• [İncelenen metin]
-*-

Mlliyet Milliyet Blog Milliyet Blog
 
Facebook Connect
Blog Kategorileri
 

01 Kasım '07

 
Kategori
Haber
 

Bu dünyadan bir adam daha geçti

Bu dünyadan bir adam daha geçti
 

Espri, eğer içi dolu değilse, boş laftan ileri değildir. Mayasında “Düşünce” yoğunluğu olan insanların esprilerinde bile “Doluluk” ve “Öğreticilik” vardır. Bu işi gerektiği gibi yapan sayısı da oldukça azdır ve bunlardan biri de hiç kuşkusuz Erdal İNÖNÜ…

Size, birkaç örnek göstereceğim.

Birincisi; SHP genel başkanlığı döneminde diğer sol parti liderleri ve bürokratlarla bir restorana gider. Garsonun "Bir şey almak ister misiniz, efendim" sorusu üzerine "Teşekkürler biz birbirimizi yiyeceğiz" yanıtını verir.

İkincisi; eşi Sevinç Hanım “Erdal yetiş fare var” çığlığına “Bana ne Sevinç, ben fare miyim” der…

Üçüncüsü; bir seçim gezisi sırasında otobüsün kornası takılır ve çalmaya başlar, şoför tamir etmeye çalışsa da korna çalmaya devam eder. Otobüs içindekilerden biri “Kablolusunu kesin” diye akıl verir. Bunun üzerine Erdal İNÖNÜ “Durun yahu, meselenin köküne inelim” der.

Dördüncüsü ise, bir partilinin İzmir mitingine giderek, millete karşı muhalefeti sert yapmasını önerir ve ““Sayın İNÖNÜ, konuşurken biz şöyle partiyiz, böyle partiyiz diyeceksiniz ve yumruğu masaya vuracaksınız” der. İNÖNÜ gayet sakin “Peki, baş tarafını ben yapayım, gerisini siz yaparsınız” der.

Sıraladığım bu dört hikâyenin içi, dediğim gibi “Boş laf” değil. Hepsinin de içi dolu. Yani, laf olsun torba dolsun, etraftakiler de gülsün diye söylenmiş sözler değil.

Birincisi, Türkiye’deki iç siyasetin gerçeği “Özet” olarak anlatılmaktadır.

-*-

• [Kaynak veriler]
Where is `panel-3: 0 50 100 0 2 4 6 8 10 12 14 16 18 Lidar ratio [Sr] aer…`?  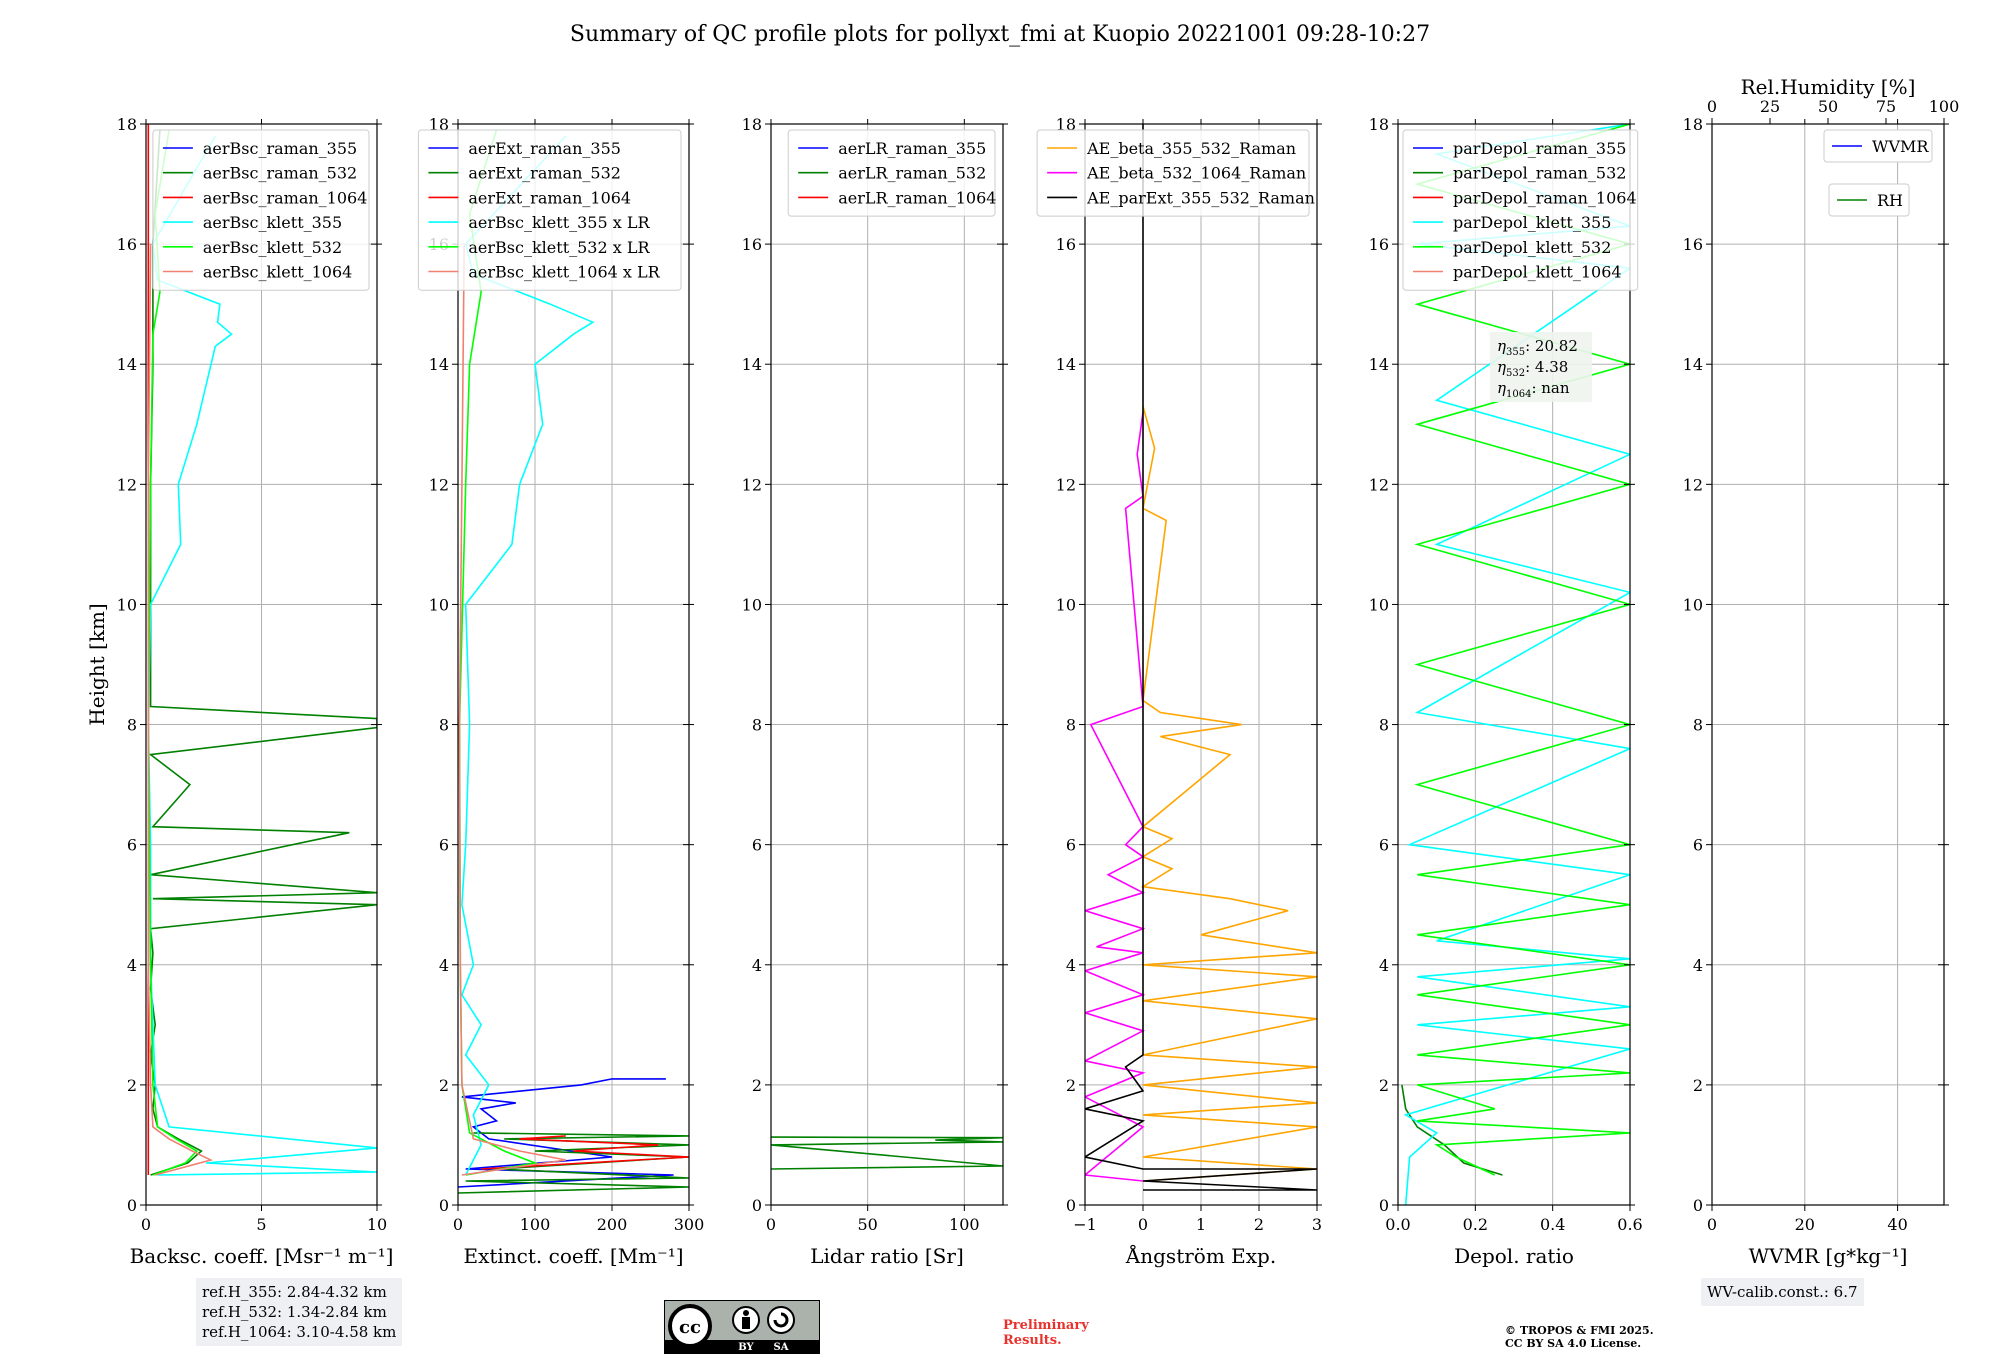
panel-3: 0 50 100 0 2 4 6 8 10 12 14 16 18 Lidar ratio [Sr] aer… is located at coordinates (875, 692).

-*-

• [Görev 1]
İncelenen metne göre aşağıdaki soruları yanıtlayın:
(a) Yazara göre bir espri hangi durumda boş laftan ileri değildir?
(b) Erdal İnönü, restoranda garsonun sorusuna nasıl karşılık verir?
(c) Seçim gezisi sırasında otobüstekilerden biri kornayla ilgili ne öneriyor?
• [Görev 2]
İncelenen metni iki cümleyle özetleyin.
• [Görev 3]
İncelenen metindeki dört hikâyede Erdal İnönü'nün karşılık verdiği sözleri söyleyen kişileri sırasıyla sıralayın.

• [Çözüm 1]
(a) Espri, içi dolu değilse boş laftan ileri değildir.
(b) "Teşekkürler biz birbirimizi yiyeceğiz" yanıtını verir.
(c) "Kablolusunu kesin" diyerek akıl verir.

• [Çözüm 2]
Yazar, düşünce yoğunluğu olan insanların esprilerinde bile doluluk ve öğreticilik bulunduğunu, bunu gerektiği gibi yapan az sayıdaki kişiden birinin de Erdal İnönü olduğunu söyler. Bunu göstermek için İnönü'nün restoranda, eşinin fare çığlığı üzerine, bir seçim gezisinde ve bir partilinin miting önerisi karşısında yaptığı dört espriyi aktarır ve bunların boş laf değil, içi dolu sözler olduğunu belirtir.

• [Çözüm 3]
1. Garson
2. Eşi Sevinç Hanım
3. Otobüs içindekilerden biri
4. Bir partili